### But de l'exercice
Recopiez en entier, mot pour mot, l'extrait ci-dessous sur le refus d'un permis de construire.

### Extrait à lire
━━━━━━━━━━━━━━━━━━━━━━━━━━━━━━
10. Lorsque le juge, saisi d'un moyen en ce sens, constate qu'une décision administrative est insuffisamment motivée, l'administration ne peut utilement lui demander de procéder à une substitution de motifs, laquelle ne saurait, en tout état de cause, remédier au vice de forme résultant de l'insuffisance de motivation.
11. D'une part, il ressort des pièces du dossier que pour refuser le permis de construire en litige, le maire de Lourdes s'est fondé sur plusieurs motifs tirés de l'absence de dépôt préalable d'un dossier " loi sur l'eau ", de l'absence de dépôt " d'un dossier justifiant que le projet (...) est d'intérêt majeur (...) et que la société a cherché toutes les solutions pour éviter la destruction des espèces concernées ", de l'absence de nouvelle autorisation de la commission départementale d'aménagement commercial (CDAC) préalablement au dépôt du permis de construire et, enfin, de l'insuffisance des réseaux humides, eau potable, eaux pluviales et assainissement collectif. Or, en dehors de ce dernier motif, l'arrêté contesté, s'il vise le code de l'urbanisme et le plan d'occupation des sols approuvé le 28 mars 2022, ne cite aucun texte législatif ou règlementaire sur lequel l'auteur de la décision se serait fondé pour refuser l'autorisation sollicitée. Par suite, c'est à bon droit que les premiers juges ont estimé que ces motifs étaient insuffisamment motivés en droit.
━━━━━━━━━━━━━━━━━━━━━━━━━━━━━━
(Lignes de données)
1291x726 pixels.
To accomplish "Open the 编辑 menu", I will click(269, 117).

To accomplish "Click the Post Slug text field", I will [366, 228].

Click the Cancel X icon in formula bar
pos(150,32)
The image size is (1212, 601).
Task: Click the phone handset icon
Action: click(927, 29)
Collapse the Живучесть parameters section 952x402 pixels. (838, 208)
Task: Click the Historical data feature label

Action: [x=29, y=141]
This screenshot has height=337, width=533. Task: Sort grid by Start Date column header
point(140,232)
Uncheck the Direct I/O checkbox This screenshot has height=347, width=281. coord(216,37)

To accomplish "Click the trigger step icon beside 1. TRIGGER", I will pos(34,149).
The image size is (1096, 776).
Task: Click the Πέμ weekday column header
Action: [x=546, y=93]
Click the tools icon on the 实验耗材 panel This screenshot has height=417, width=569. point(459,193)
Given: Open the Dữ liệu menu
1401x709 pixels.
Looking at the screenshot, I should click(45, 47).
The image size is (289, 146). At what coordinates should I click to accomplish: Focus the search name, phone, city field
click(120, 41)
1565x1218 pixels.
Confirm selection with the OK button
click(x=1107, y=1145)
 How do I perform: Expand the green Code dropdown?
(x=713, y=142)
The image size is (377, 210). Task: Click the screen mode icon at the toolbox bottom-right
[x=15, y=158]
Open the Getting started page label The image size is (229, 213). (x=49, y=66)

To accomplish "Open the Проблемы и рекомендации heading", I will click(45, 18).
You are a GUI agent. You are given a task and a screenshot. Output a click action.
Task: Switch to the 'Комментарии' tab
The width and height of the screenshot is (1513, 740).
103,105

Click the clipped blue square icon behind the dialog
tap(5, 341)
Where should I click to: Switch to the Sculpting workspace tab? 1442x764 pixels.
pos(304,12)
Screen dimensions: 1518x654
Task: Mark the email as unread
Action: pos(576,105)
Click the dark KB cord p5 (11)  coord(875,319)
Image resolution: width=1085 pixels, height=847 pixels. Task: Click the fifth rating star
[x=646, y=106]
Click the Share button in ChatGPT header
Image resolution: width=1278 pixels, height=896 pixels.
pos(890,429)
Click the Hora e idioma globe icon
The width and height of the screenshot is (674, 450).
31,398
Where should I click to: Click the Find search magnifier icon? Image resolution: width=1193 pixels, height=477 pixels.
━━━━━━━━━━━━━━━━━━━━━━━━━━━━━━
### Réponse complète
10. Lorsque le juge, saisi d'un moyen en ce sens, constate qu'une décision administrative est insuffisamment motivée, l'administration ne peut utilement lui demander de procéder à une substitution de motifs, laquelle ne saurait, en tout état de cause, remédier au vice de forme résultant de l'insuffisance de motivation.
11. D'une part, il ressort des pièces du dossier que pour refuser le permis de construire en litige, le maire de Lourdes s'est fondé sur plusieurs motifs tirés de l'absence de dépôt préalable d'un dossier " loi sur l'eau ", de l'absence de dépôt " d'un dossier justifiant que le projet (...) est d'intérêt majeur (...) et que la société a cherché toutes les solutions pour éviter la destruction des espèces concernées ", de l'absence de nouvelle autorisation de la commission départementale d'aménagement commercial (CDAC) préalablement au dépôt du permis de construire et, enfin, de l'insuffisance des réseaux humides, eau potable, eaux pluviales et assainissement collectif. Or, en dehors de ce dernier motif, l'arrêté contesté, s'il vise le code de l'urbanisme et le plan d'occupation des sols approuvé le 28 mars 2022, ne cite aucun texte législatif ou règlementaire sur lequel l'auteur de la décision se serait fondé pour refuser l'autorisation sollicitée. Par suite, c'est à bon droit que les premiers juges ont estimé que ces motifs étaient insuffisamment motivés en droit.